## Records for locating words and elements
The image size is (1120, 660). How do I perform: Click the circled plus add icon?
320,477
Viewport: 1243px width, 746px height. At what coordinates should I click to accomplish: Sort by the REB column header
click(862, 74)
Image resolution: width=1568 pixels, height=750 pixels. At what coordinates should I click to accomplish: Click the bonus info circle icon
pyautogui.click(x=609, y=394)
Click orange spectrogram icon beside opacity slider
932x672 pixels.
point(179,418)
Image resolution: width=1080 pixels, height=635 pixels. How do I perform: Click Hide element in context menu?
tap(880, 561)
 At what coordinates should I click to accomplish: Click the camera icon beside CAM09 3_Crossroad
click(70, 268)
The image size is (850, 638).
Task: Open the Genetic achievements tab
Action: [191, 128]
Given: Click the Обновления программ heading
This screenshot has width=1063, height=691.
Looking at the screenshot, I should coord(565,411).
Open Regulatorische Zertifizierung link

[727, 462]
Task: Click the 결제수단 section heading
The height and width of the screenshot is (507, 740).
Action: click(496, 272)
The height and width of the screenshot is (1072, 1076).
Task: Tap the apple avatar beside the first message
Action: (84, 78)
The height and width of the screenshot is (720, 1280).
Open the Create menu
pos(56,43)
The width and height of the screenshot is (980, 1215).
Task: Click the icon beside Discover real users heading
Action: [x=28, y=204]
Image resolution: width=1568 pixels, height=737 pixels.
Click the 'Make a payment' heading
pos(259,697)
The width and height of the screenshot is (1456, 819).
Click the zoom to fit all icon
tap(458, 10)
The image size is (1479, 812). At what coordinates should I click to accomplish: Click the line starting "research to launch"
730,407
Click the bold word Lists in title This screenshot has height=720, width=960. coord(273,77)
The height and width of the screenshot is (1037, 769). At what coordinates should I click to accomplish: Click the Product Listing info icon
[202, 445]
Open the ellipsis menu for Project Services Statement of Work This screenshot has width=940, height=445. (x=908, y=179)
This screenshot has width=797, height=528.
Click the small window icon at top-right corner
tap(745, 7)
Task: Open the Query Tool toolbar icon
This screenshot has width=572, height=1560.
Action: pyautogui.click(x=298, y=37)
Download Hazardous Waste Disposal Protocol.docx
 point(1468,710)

## GIVEN INSTRUCTION
Reproduce the material above verbatim, line for line, from start to finish.

## PROBLEM SOLUTION
The image size is (1120, 660). How do I perform: Click the circled plus add icon?
320,477
Viewport: 1243px width, 746px height. At what coordinates should I click to accomplish: Sort by the REB column header
click(862, 74)
Image resolution: width=1568 pixels, height=750 pixels. At what coordinates should I click to accomplish: Click the bonus info circle icon
pyautogui.click(x=609, y=394)
Click orange spectrogram icon beside opacity slider
932x672 pixels.
point(179,418)
Image resolution: width=1080 pixels, height=635 pixels. How do I perform: Click Hide element in context menu?
tap(880, 561)
 At what coordinates should I click to accomplish: Click the camera icon beside CAM09 3_Crossroad
click(70, 268)
The image size is (850, 638).
Task: Open the Genetic achievements tab
Action: [191, 128]
Given: Click the Обновления программ heading
This screenshot has width=1063, height=691.
Looking at the screenshot, I should coord(565,411).
Open Regulatorische Zertifizierung link

[727, 462]
Task: Click the 결제수단 section heading
The height and width of the screenshot is (507, 740).
Action: click(496, 272)
The height and width of the screenshot is (1072, 1076).
Task: Tap the apple avatar beside the first message
Action: (84, 78)
The height and width of the screenshot is (720, 1280).
Open the Create menu
pos(56,43)
The width and height of the screenshot is (980, 1215).
Task: Click the icon beside Discover real users heading
Action: [x=28, y=204]
Image resolution: width=1568 pixels, height=737 pixels.
Click the 'Make a payment' heading
pos(259,697)
The width and height of the screenshot is (1456, 819).
Click the zoom to fit all icon
tap(458, 10)
The image size is (1479, 812). At what coordinates should I click to accomplish: Click the line starting "research to launch"
730,407
Click the bold word Lists in title This screenshot has height=720, width=960. coord(273,77)
The height and width of the screenshot is (1037, 769). At what coordinates should I click to accomplish: Click the Product Listing info icon
[202, 445]
Open the ellipsis menu for Project Services Statement of Work This screenshot has width=940, height=445. (x=908, y=179)
This screenshot has width=797, height=528.
Click the small window icon at top-right corner
tap(745, 7)
Task: Open the Query Tool toolbar icon
This screenshot has width=572, height=1560.
Action: pyautogui.click(x=298, y=37)
Download Hazardous Waste Disposal Protocol.docx
 point(1468,710)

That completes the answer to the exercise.